Figure 8: US federal budget interest expenses[xiii]
Consequence 4: Reshoring Supply Chains
When the pandemic hit and Americans ran out of masks and other PPE, it became clear to everyone that hyper-globalized, just-in-time supply chains had made this country vulnerable. Making things in America, even if they cost a little more, provided security of supply. In other cases, removing the shipping cost of things made an ocean away and instead manufacturing them near their point of consumption made economic sense.

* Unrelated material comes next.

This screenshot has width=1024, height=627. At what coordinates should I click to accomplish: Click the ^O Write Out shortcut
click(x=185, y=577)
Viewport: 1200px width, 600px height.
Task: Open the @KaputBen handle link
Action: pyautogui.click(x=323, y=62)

Layering in rising geopolitical tensions, especially in the US-China New Cold War and the Russo-Ukrainian conflict, and many corporations are relocating their supply chain to America. The terms “reshoring”, “friendshoring”, and “nearshoring” have skyrocketed in recent corporate earnings calls.
Figure 9: Rise in corporate bosses mentioning reshoring supply chains in earnings calls[xiv]
Consequence 5: Technological Acceleration
The COVID-19 pandemic catapulted the world forward technologically one decade. The geography of work was reshaped with Zoom meetings. Will work travel ever fully recover? Will offices in city centers ever be viable again? QR codes in lieu of menus are commonplace at restaurants, as is ordering fast food ahead from your smartphone. Even your Boomer parents are embracing ecommerce and ordering curbside from the big box store. The rapid rollout of mRNA vaccines has turbocharged the biotech sector. In many cases, these tech-enabled adaptations are better, faster, and cheaper than the old way of doing things. Better yet, it has recalibrated the population’s expectations about what tech can do. Technological innovation may be the lasting legacy of the COVID-19 pandemic.
Figure 10: Explosion of data stored in the cloud[xv]
Up Next
In the seventh and final installment of the US economy series, Ad Astra will explore the economic dimensions of the failing US healthcare system, before turning to solutions.
[i] Kahl, Colin, and Thomas J. Wright. Aftershocks: Pandemic Politics and the End of the Old International Order. St. Martin's Press, 2021.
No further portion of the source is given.